Qu’aviez-vous envie de faire, cette fois-ci ?

Romain Essayer de nouvelles façons de travailler. C’était important : Colours est notre quatrième album. Nous l’avons produit avec David Kosten (NDLR : l’homme de Faultline). C’est aussi l’expérience acquise qui nous a permis de produire nous-mêmes une partie du disque. David nous a d’ailleurs un peu poussés à le faire : il a eu notre « démo », il a voulu en garder la moitié, et pour le reste aller en studio et enregistrer. Pour nous, c’est une approche relativement différente : sur un an et demi, il faut être spontané à n’importe quel moment du procédé. Mais travailler comme ça était assez rafraîchissant.

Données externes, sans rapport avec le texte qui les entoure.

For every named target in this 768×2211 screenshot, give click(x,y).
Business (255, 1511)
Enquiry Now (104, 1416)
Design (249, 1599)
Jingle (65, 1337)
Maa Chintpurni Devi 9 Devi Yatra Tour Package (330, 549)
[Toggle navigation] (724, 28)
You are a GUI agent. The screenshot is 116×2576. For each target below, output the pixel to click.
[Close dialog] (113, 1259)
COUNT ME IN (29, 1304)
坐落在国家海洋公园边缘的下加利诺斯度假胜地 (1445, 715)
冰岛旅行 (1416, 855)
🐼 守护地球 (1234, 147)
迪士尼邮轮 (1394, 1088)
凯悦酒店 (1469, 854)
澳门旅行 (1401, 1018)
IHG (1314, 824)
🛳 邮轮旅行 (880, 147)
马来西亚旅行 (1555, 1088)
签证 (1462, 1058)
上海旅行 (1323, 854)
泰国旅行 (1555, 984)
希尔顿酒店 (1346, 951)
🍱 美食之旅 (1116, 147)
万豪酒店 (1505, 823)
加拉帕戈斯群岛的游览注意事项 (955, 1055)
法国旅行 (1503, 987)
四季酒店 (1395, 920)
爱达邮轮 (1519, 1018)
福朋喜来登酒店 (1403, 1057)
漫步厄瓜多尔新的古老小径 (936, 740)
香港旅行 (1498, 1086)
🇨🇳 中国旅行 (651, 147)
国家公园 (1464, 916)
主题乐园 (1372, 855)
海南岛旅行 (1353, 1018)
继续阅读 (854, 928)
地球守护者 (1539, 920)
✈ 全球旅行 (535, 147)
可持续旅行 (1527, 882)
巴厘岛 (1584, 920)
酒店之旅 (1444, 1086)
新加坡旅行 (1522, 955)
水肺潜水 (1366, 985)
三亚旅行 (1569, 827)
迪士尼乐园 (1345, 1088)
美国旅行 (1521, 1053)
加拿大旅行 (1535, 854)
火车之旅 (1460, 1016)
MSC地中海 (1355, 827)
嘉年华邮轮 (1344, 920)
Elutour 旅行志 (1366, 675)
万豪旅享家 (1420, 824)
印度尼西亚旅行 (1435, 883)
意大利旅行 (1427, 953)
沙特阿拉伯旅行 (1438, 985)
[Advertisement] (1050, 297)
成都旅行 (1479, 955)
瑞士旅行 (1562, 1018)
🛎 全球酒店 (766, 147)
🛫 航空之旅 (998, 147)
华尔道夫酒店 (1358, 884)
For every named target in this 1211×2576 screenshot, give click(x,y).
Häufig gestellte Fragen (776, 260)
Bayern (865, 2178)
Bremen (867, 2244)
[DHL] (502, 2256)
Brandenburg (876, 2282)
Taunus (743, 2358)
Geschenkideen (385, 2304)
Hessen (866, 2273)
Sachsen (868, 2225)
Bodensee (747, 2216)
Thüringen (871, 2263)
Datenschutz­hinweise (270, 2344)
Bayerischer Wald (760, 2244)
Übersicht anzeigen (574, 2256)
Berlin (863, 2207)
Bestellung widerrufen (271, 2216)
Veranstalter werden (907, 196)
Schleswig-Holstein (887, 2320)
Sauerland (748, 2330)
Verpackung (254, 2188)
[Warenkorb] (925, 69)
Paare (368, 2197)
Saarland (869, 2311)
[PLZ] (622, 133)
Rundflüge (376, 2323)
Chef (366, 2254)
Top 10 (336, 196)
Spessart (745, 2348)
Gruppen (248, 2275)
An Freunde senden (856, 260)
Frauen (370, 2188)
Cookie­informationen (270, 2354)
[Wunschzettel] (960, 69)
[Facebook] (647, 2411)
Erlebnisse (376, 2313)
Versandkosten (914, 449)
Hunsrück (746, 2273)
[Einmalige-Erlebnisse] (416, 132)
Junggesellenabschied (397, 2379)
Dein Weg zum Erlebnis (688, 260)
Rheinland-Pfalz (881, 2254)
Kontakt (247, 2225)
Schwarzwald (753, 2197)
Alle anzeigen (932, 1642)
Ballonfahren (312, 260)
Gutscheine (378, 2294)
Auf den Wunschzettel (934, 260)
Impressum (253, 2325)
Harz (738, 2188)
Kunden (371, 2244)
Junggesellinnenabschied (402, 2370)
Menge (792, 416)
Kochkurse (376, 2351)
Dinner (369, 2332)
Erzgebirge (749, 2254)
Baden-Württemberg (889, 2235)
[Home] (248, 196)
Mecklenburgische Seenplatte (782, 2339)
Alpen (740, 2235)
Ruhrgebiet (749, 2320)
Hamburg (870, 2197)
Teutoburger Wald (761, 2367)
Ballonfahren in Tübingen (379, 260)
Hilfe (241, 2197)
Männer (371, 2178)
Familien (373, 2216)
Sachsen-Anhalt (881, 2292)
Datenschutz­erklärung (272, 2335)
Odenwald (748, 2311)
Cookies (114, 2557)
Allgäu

Il vous aura fallu quatre albums pour acquérir cette expérience ?

Matthew Nous savions ce que nous aimions dans les productions, mais nous ne savions pas le faire nous-mêmes. Ingénieur du son, ça reste un métier. Producteur, ça reste un métier. Nous avons appris tout ce que nous pouvions, et nous avons essayé d’imiter au maximum. Là, nous sommes moins dépendants du studio « fermé », mais je crois aussi qu’il y a eu une énorme évolution des technologies. Nous avons toujours écouté de l’électro, mais récemment, c’est en nous demandant comment ils travaillaient. Même chose pour le hip-hop : le développement du sample ces vingt dernières années, son utilisation, le fait qu’il soit presque passé dans le mainstream… Nous avons été hyper intéressés par toutes ces technologies. Aujourd’hui, si tu as un laptop, un software et des idées, tu peux faire de la musique.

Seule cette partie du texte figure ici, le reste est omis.